The Divan was among the nicest hotels in Erbil; a world-class, five-star resort. Its rich, multicolored marble floors covered the entrance and lobby. Modern chandeliers hung from the vaulted ceilings, and the richly upholstered lounge almost made one forget that this region in Iraq had been affected by war one way or the other for decades. The first Gulf War and the Invasion of Iraq are only part of the story, as the Kurds had been fighting for their right to exist for decades prior to this, as they tried to scrape out a homeland in the mountainous regions stretching from Turkey and Syria into Iraq and Iran. Ironically, while the world was at war, this region had enjoyed relative peace, but this, too, was tenuous. EAC ally Iran stood to the north, and was occupied at that moment by NATO forces, as they fought along their western border with Turkey, but finding entry into Iraq had always been one of Iran’s main objectives during the war, and that would mean crossing into Kurdish lands.
Captain Kim rose to greet Malachi. As he approached, the two men exchanged a firm handshake before pulling it in for a brief hug.
“Jeez, Gene, I could have had us meet in a dozen places better than this. Why didn’t you have me pick the spot?” asked Malachi.
“I saw that they served actual booze here in the lounge,” said Captain Kim. “Figured we could have a couple while we caught up.”

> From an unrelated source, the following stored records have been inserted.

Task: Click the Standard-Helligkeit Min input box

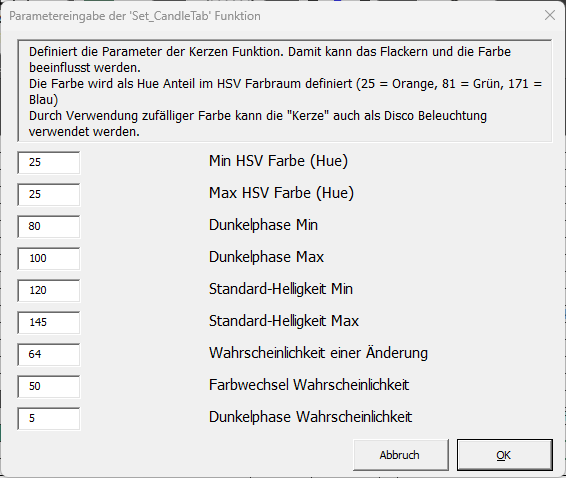Action: point(49,291)
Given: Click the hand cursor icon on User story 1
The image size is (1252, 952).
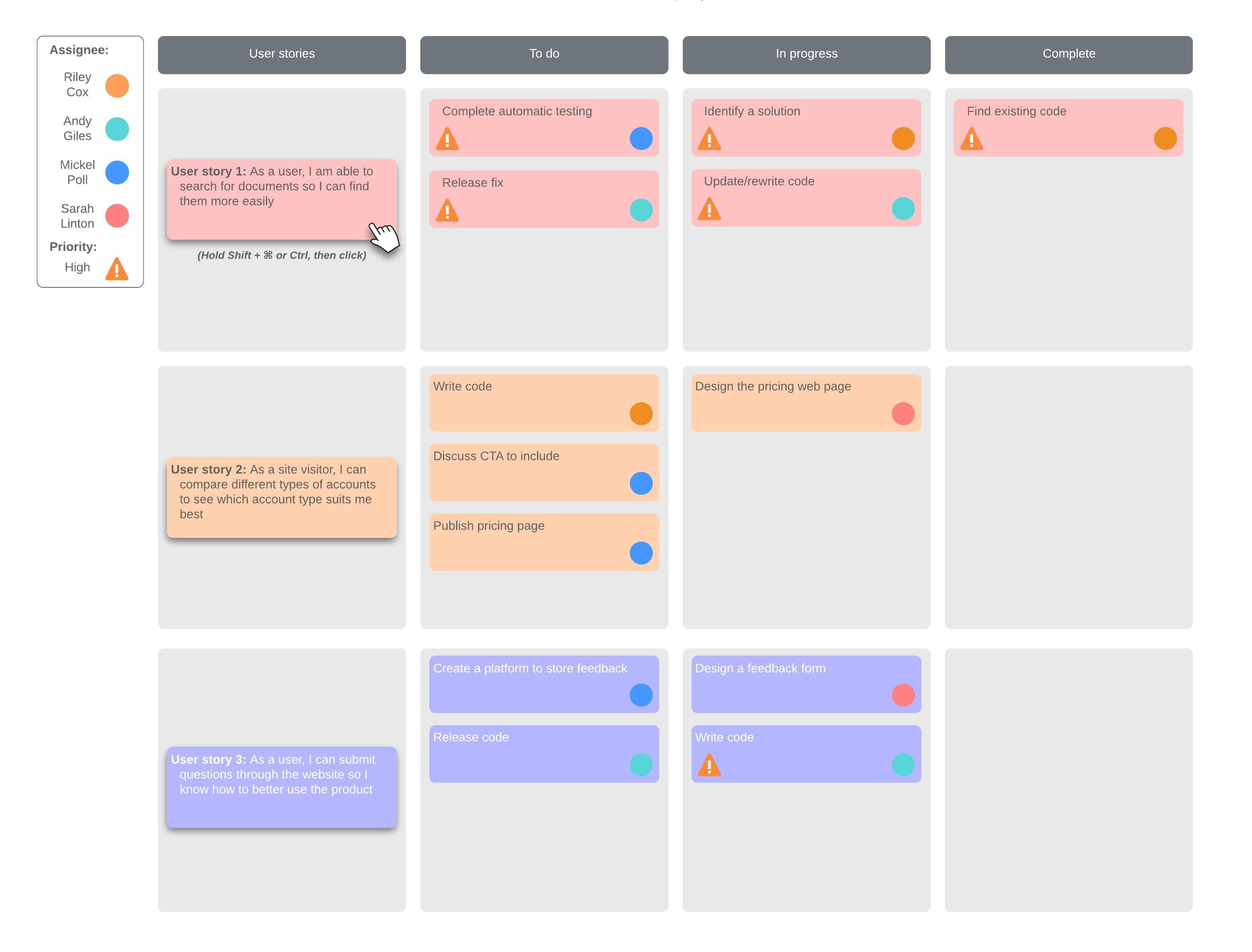Looking at the screenshot, I should [384, 236].
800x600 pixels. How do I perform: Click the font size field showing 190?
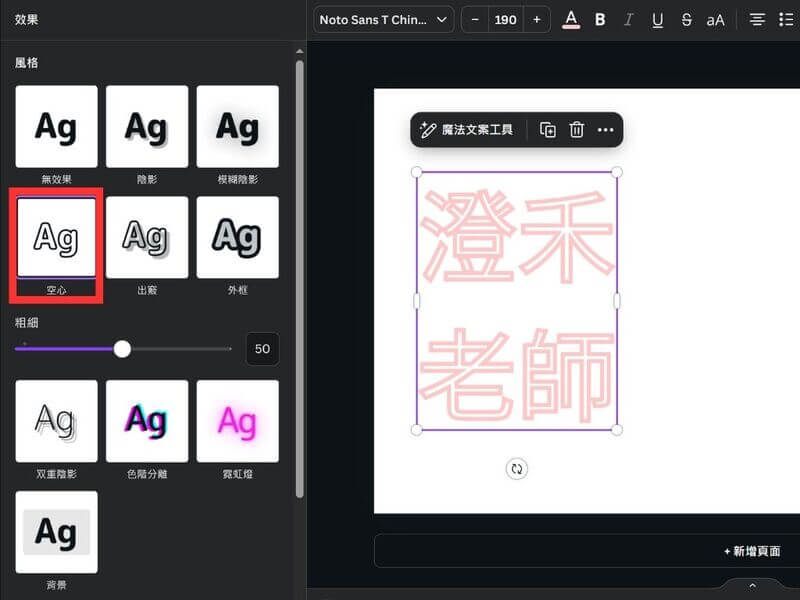pos(506,20)
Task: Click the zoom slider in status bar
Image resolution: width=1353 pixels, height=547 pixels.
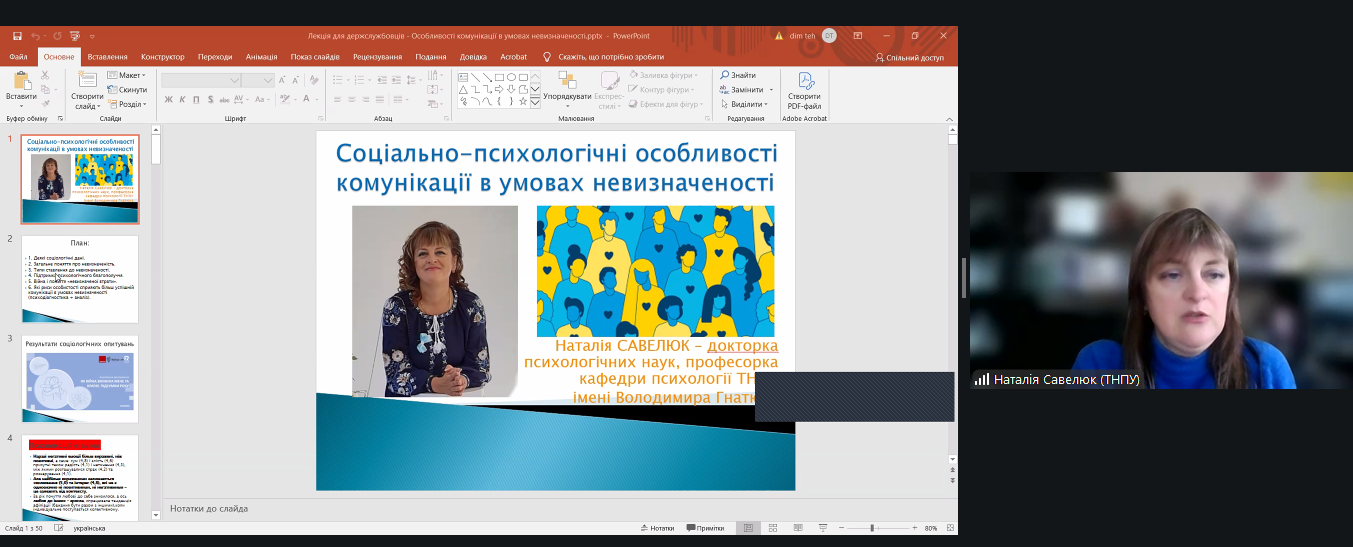Action: (872, 528)
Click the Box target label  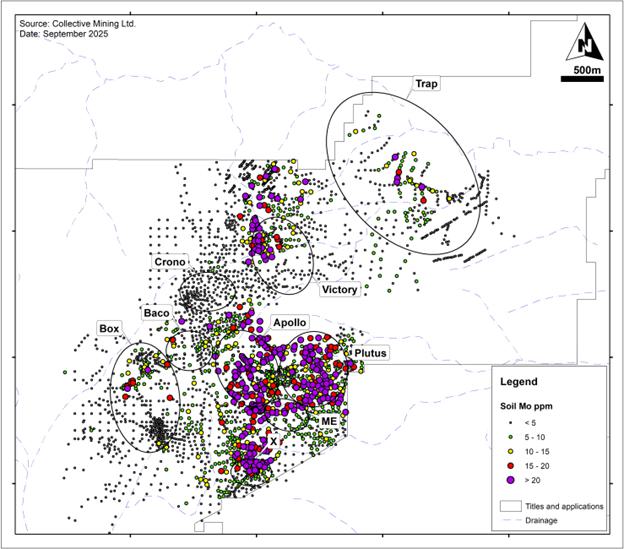[x=108, y=328]
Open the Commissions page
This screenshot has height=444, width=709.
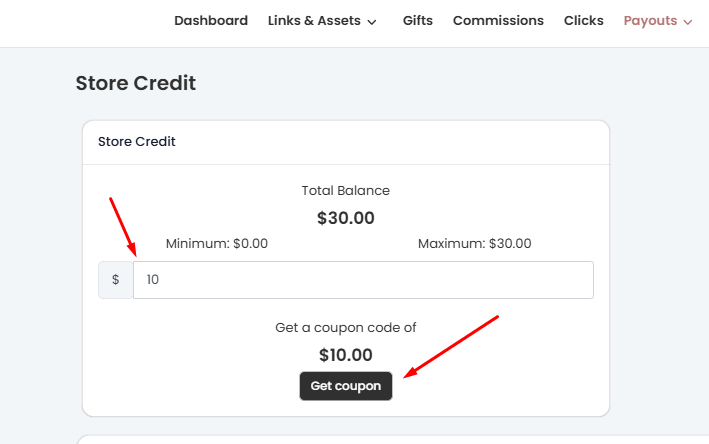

“How long has it been since you served in a Muslim country? You should know that liquor isn’t impossible to find, if you know where to look.”
Captain Kim answered, “And I’m sure you know where to sniff it out.”
“Yeah, well, I definitely know how to keep some of my fellow staffers happy. Most of them aren’t out in the field and they don’t know where to find it, which makes my services invaluable. There are certain kinds of reconnaissance that they just don’t teach on the Farm,” said Malachi.
“Why are you still rocking the beard and that long hair, Brandt?” asked Captain Kim.
Malachi ran his fingers through the brown and gray hair that fell almost to his shoulders “You mean besides the fact that the ladies dig it?”
“I suppose; if they are into dirty-looking hippies.”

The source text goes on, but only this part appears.